Keynote-042 was a large study for which several observations can be made. The OS benefit was driven largely by the patients with high PD-L1 scores and the lack of crossover indicates that at least some patients that would be candidates for additional therapy with checkpoint blockers did not have access to it, representing a possible explanation for the low percentage of patients receiving subsequent immunotherapy. Among patient with PD-L1 ≥50%, the median PFS and OS for patients treated with pembrolizumab were lower than those observed in the Keynote-24 (10,11), which included a similar patient population where the PD-L1 testing was performed with the same methodology, while the outcomes for patients with chemotherapy were similar.
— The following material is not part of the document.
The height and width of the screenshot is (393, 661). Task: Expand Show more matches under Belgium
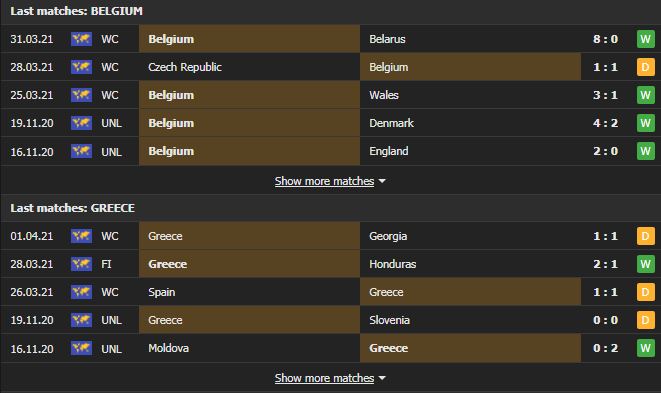coord(324,181)
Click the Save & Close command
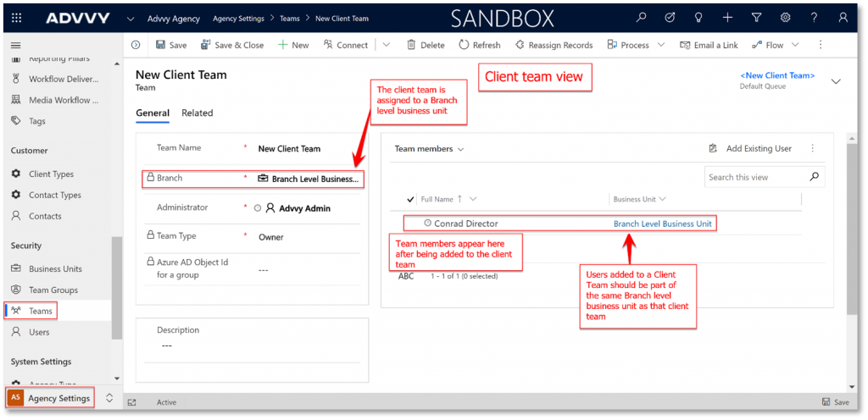The height and width of the screenshot is (420, 868). pos(232,45)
Similarly, unlike the results from Keynote-024, the median PFS was not prolonged among patients with PD-L1 of at least 50% treated with pembrolizumab in the Keynote-042. Nevertheless, despite the caveats from the trial, pembrolizumab was found to be more effective than first-line chemotherapy in patients with PD-L1 positive and appears to be as effective in those with PD-L1 score 1–49%. Therefore, an important question is about the role of single agent pembrolizumab in previously untreated patients with PD-L1 score 1–49%. For fit and motivated patients with this range of PD-L1 score, the best first-line treatment option is a combination of chemotherapy and immunotherapy based on the results from the Keynote-189 (12), Keynote-407 (13), and IMpower-130 (15), which showed a benefit from adding the anti-PL-1 antibody atezolizumab to chemotherapy in patients with non-squamous NSCLC. Single agent pembrolizumab may be an option for patients with PD-L1 1–49% who either decline or are unfit for chemotherapy. However it should be noted that the Keynote-042 trial enrolled patients with good performance status, good organ function and life expectancy of at least 3 months.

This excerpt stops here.